Send back all the data below, exactly as given.

Stored data entries:
Segment Open
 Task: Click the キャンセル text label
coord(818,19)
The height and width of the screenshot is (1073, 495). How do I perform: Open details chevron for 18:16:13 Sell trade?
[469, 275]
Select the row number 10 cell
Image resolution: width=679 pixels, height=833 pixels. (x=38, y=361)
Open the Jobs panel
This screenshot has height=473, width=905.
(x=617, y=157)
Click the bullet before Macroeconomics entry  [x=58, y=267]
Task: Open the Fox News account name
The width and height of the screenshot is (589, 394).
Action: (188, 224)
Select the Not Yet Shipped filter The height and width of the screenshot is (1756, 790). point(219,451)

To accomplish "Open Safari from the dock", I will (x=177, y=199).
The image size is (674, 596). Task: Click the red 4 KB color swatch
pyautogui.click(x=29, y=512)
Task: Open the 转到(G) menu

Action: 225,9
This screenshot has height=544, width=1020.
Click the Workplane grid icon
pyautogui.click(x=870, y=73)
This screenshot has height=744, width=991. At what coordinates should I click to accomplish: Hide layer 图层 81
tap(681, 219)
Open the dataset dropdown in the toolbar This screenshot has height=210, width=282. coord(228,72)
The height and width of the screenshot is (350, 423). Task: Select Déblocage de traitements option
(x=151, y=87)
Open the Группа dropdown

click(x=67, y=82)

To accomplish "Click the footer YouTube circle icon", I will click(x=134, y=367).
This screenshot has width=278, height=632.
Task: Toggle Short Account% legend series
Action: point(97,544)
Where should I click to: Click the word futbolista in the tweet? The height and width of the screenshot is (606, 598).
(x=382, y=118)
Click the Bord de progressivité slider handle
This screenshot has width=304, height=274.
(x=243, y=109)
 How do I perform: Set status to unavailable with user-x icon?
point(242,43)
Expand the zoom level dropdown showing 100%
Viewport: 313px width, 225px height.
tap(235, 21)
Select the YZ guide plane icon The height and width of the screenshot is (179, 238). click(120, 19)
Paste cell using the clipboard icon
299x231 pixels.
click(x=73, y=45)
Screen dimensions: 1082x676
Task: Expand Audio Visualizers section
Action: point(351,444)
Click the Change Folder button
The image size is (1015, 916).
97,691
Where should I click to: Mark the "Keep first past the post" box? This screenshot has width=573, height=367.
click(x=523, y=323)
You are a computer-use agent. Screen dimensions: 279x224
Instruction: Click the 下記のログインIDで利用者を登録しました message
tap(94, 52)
Segment Closed
Task result:
 Task: Click the キャンセル text label
coord(818,19)
The height and width of the screenshot is (1073, 495). How do I perform: Open details chevron for 18:16:13 Sell trade?
[469, 275]
Select the row number 10 cell
Image resolution: width=679 pixels, height=833 pixels. (x=38, y=361)
Open the Jobs panel
This screenshot has height=473, width=905.
(x=617, y=157)
Click the bullet before Macroeconomics entry  [x=58, y=267]
Task: Open the Fox News account name
The width and height of the screenshot is (589, 394).
Action: (188, 224)
Select the Not Yet Shipped filter The height and width of the screenshot is (1756, 790). point(219,451)

To accomplish "Open Safari from the dock", I will (x=177, y=199).
The image size is (674, 596). Task: Click the red 4 KB color swatch
pyautogui.click(x=29, y=512)
Task: Open the 转到(G) menu

Action: 225,9
This screenshot has height=544, width=1020.
Click the Workplane grid icon
pyautogui.click(x=870, y=73)
This screenshot has height=744, width=991. At what coordinates should I click to accomplish: Hide layer 图层 81
tap(681, 219)
Open the dataset dropdown in the toolbar This screenshot has height=210, width=282. coord(228,72)
The height and width of the screenshot is (350, 423). Task: Select Déblocage de traitements option
(x=151, y=87)
Open the Группа dropdown

click(x=67, y=82)

To accomplish "Click the footer YouTube circle icon", I will click(x=134, y=367).
This screenshot has width=278, height=632.
Task: Toggle Short Account% legend series
Action: point(97,544)
Where should I click to: Click the word futbolista in the tweet? The height and width of the screenshot is (606, 598).
(x=382, y=118)
Click the Bord de progressivité slider handle
This screenshot has width=304, height=274.
(x=243, y=109)
 How do I perform: Set status to unavailable with user-x icon?
point(242,43)
Expand the zoom level dropdown showing 100%
Viewport: 313px width, 225px height.
tap(235, 21)
Select the YZ guide plane icon The height and width of the screenshot is (179, 238). click(120, 19)
Paste cell using the clipboard icon
299x231 pixels.
click(x=73, y=45)
Screen dimensions: 1082x676
Task: Expand Audio Visualizers section
Action: point(351,444)
Click the Change Folder button
The image size is (1015, 916).
97,691
Where should I click to: Mark the "Keep first past the post" box? This screenshot has width=573, height=367.
click(x=523, y=323)
You are a computer-use agent. Screen dimensions: 279x224
Instruction: Click the 下記のログインIDで利用者を登録しました message
tap(94, 52)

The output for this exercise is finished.